Indonesia executed four convicted drug traffickers, including three Nigerians, early on Friday as it pushed ahead with its “war against drugs”, although another 10 scheduled executions were delayed.
As many as 14 people were originally set to face the firing squad together on Friday, but officials decided a “comprehensive review” was needed to “avoid any mistake” in the 10 cases, Attorney General H. Muhammad Prasetyo said.
The date for the next round of executions has not been set, Prasetyo told reporters in Jakarta.
At least two prisoners among that group of 10, a Pakistani national and an Indonesian woman, have applied for presidential clemency, their representatives said. They said legal proceedings could take a long time.
Those executed – three Nigerians and an Indonesian man – were shot during a thunderstorm shortly after midnight on Nusakambangan Island in Central Java.
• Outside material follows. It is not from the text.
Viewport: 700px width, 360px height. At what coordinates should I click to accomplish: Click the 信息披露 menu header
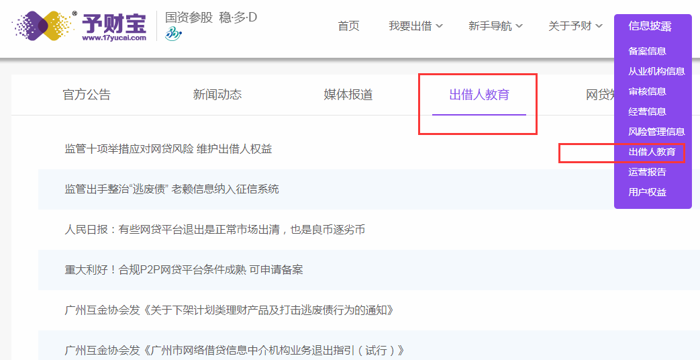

The government ignored international calls for clemency and pushed ahead with its drive against narcotics.
“Our battle against drug crimes is not over and it will continue. We will maintain our commitment, our firmness and our consistency,” Prasetyo said.
Indonesia has become a “business field” for the production, distribution, import and export of drugs, Prasetyo said.
Indonesia executed 14 prisoners, mostly foreign drugs offenders, just over a year ago, causing diplomatic outrage.
Rights activists and governments have again called on Indonesia to abolish the death penalty.
Those calls have gone unheeded and President Joko Widodo has said drugs pose as serious a threat as terrorism in what is one of Southeast Asia’s biggest markets for narcotics.
The president’s office often cites figures that drugs are killing at least 40 people a day, but several international experts have questioned the methodology used to arrive at those statistics.
The death penalty is widely accepted by the Indonesian public, but police had to break up a protest outside the prison on Thursday by members of a migrant workers group who called for mercy for the Indonesian woman who was scheduled to be executed.
Amnesty International called the latest executions “a deplorable act that violates international and Indonesian law” and pleaded that the other death sentences not be carried out.
Around 152 people remain on death row in Indonesia, including convicted drug traffickers from the Philippines, France and Britain, according to the Attorney General’s Office.
Authorities plan to execute 16 prisoners this year and more than double that number in 2017.